§ Exercise brief
In the listing below, a line holding "Comunidad (108, 40)" and a line holding "Android [tab] (94, 825)" mark the range. Retype both exactly, with all lines between them.

§ Data section
§
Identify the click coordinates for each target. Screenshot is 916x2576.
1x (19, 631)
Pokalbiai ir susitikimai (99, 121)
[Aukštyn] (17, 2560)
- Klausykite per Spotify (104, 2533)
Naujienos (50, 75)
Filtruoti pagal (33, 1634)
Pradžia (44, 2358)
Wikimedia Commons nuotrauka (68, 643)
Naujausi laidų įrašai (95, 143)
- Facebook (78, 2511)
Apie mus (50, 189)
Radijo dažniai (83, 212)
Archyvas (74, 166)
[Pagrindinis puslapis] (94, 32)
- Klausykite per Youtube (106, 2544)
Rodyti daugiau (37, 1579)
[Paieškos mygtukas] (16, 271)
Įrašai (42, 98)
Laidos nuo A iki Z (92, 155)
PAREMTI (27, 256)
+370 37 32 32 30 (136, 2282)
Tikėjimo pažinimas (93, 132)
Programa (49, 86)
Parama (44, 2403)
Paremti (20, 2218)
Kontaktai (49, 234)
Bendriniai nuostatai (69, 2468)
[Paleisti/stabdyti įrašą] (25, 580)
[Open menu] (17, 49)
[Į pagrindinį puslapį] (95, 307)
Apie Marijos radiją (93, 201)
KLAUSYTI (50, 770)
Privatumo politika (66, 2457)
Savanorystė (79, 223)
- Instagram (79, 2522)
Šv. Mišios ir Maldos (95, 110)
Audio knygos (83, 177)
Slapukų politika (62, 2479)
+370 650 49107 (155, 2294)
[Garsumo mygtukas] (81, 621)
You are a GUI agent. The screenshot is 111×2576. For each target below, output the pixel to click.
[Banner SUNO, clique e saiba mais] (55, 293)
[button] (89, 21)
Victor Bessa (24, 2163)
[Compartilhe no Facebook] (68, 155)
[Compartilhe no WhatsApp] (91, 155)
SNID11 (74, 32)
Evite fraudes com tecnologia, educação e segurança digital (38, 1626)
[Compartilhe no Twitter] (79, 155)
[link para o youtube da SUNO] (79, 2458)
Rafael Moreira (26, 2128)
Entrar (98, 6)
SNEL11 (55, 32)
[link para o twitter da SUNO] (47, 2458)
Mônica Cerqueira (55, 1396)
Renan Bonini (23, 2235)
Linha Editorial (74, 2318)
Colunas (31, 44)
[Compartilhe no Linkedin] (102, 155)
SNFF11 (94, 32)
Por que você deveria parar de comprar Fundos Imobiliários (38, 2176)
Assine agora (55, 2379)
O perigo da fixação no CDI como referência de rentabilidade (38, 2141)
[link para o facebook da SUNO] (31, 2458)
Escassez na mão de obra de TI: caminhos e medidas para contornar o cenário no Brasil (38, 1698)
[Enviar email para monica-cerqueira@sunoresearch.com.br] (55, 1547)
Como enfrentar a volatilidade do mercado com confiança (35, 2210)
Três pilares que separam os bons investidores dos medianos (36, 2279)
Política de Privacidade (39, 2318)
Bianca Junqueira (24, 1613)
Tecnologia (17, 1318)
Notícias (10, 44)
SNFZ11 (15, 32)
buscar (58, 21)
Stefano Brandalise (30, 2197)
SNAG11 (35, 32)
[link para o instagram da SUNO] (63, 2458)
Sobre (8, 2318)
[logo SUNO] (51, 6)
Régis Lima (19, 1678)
§
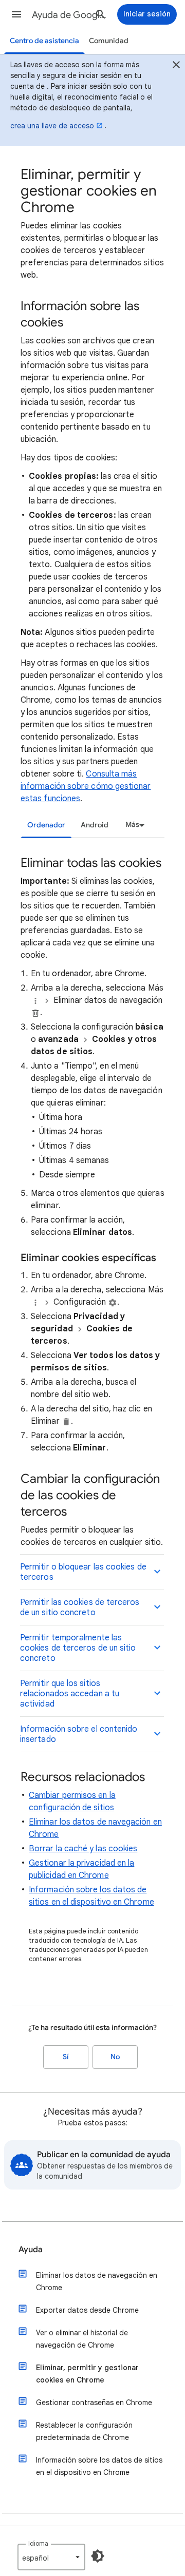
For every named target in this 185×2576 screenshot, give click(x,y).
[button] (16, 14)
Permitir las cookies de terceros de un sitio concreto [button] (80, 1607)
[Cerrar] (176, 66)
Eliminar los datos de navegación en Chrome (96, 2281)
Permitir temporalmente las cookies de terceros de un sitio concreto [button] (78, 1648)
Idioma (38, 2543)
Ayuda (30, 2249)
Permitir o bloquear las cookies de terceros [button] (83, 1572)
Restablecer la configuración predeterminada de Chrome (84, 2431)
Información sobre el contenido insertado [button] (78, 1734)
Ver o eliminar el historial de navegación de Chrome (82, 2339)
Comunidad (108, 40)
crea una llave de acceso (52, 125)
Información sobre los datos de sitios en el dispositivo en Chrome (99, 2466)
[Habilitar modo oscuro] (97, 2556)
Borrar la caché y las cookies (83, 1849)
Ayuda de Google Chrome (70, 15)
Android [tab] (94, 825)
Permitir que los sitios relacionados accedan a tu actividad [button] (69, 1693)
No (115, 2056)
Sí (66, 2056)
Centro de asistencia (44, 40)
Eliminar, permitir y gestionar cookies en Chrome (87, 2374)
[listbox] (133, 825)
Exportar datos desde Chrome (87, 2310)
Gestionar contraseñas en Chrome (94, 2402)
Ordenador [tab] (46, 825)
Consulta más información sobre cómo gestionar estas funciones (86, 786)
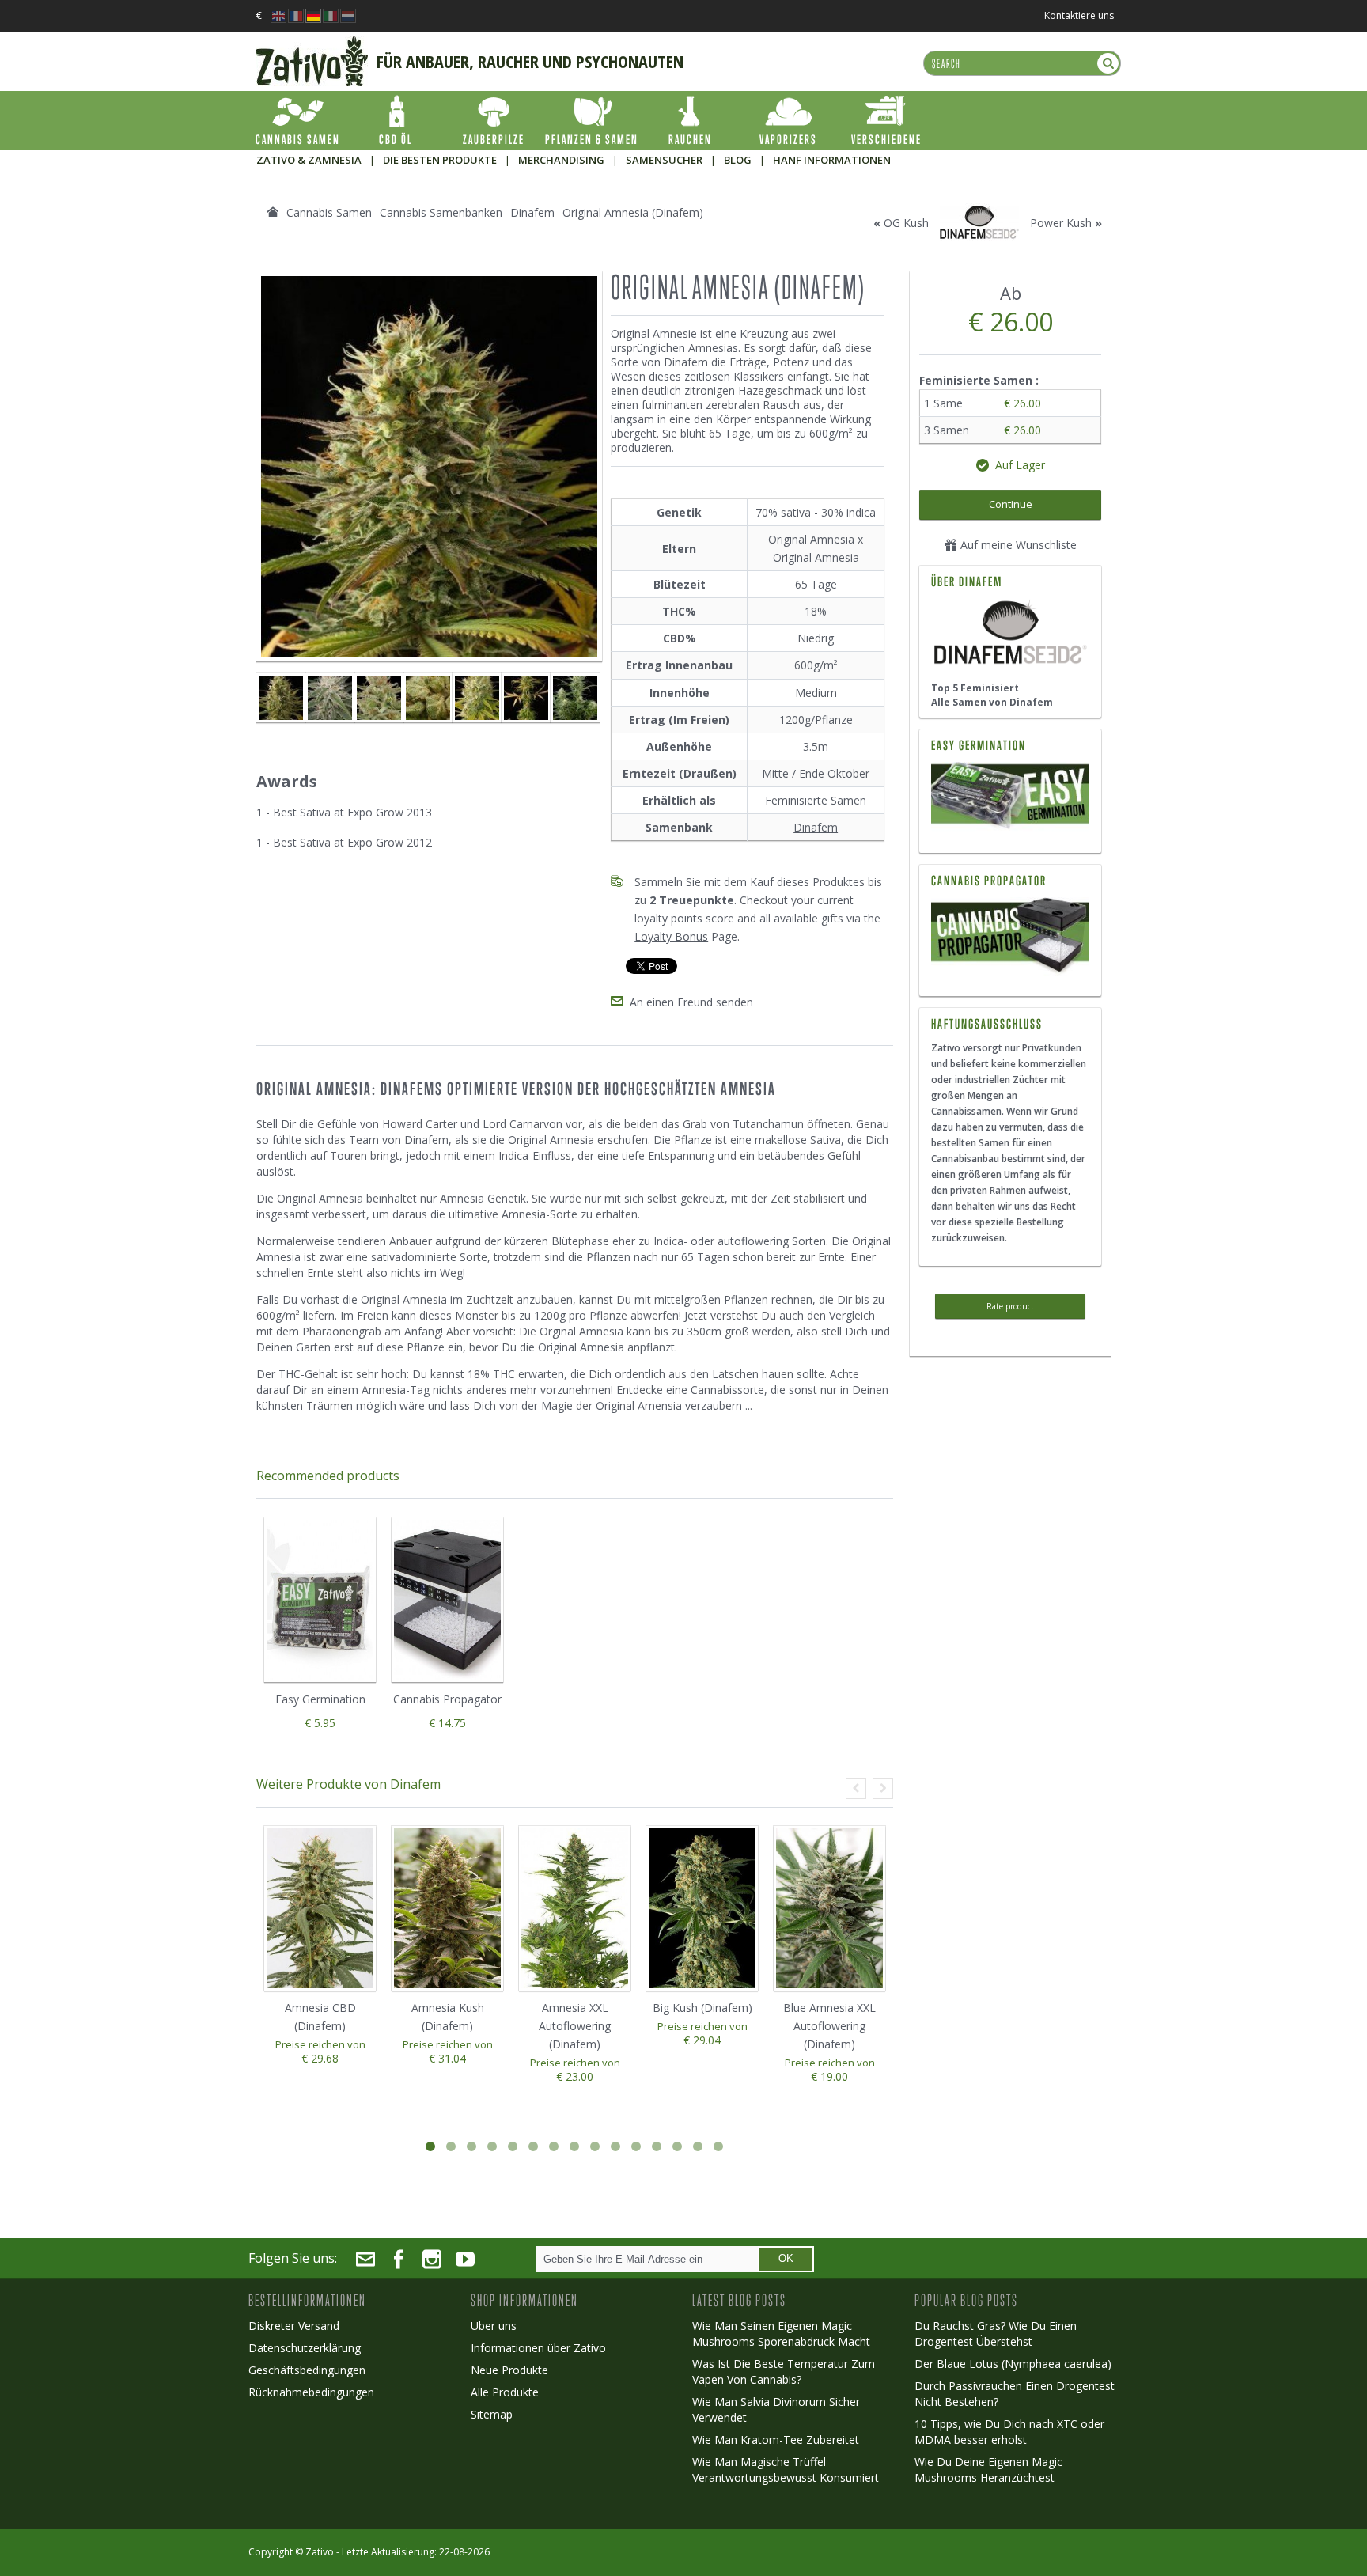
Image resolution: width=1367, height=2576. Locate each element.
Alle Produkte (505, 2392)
§
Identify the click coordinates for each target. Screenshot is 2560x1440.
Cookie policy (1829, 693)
§
§ Answer section
Comunidad (108, 40)
crea una llave de acceso (52, 125)
Información sobre los datos de sitios en el dispositivo en Chrome (99, 2466)
[Habilitar modo oscuro] (97, 2556)
Borrar la caché y las cookies (83, 1849)
Ayuda de Google Chrome (70, 15)
Android [tab] (94, 825)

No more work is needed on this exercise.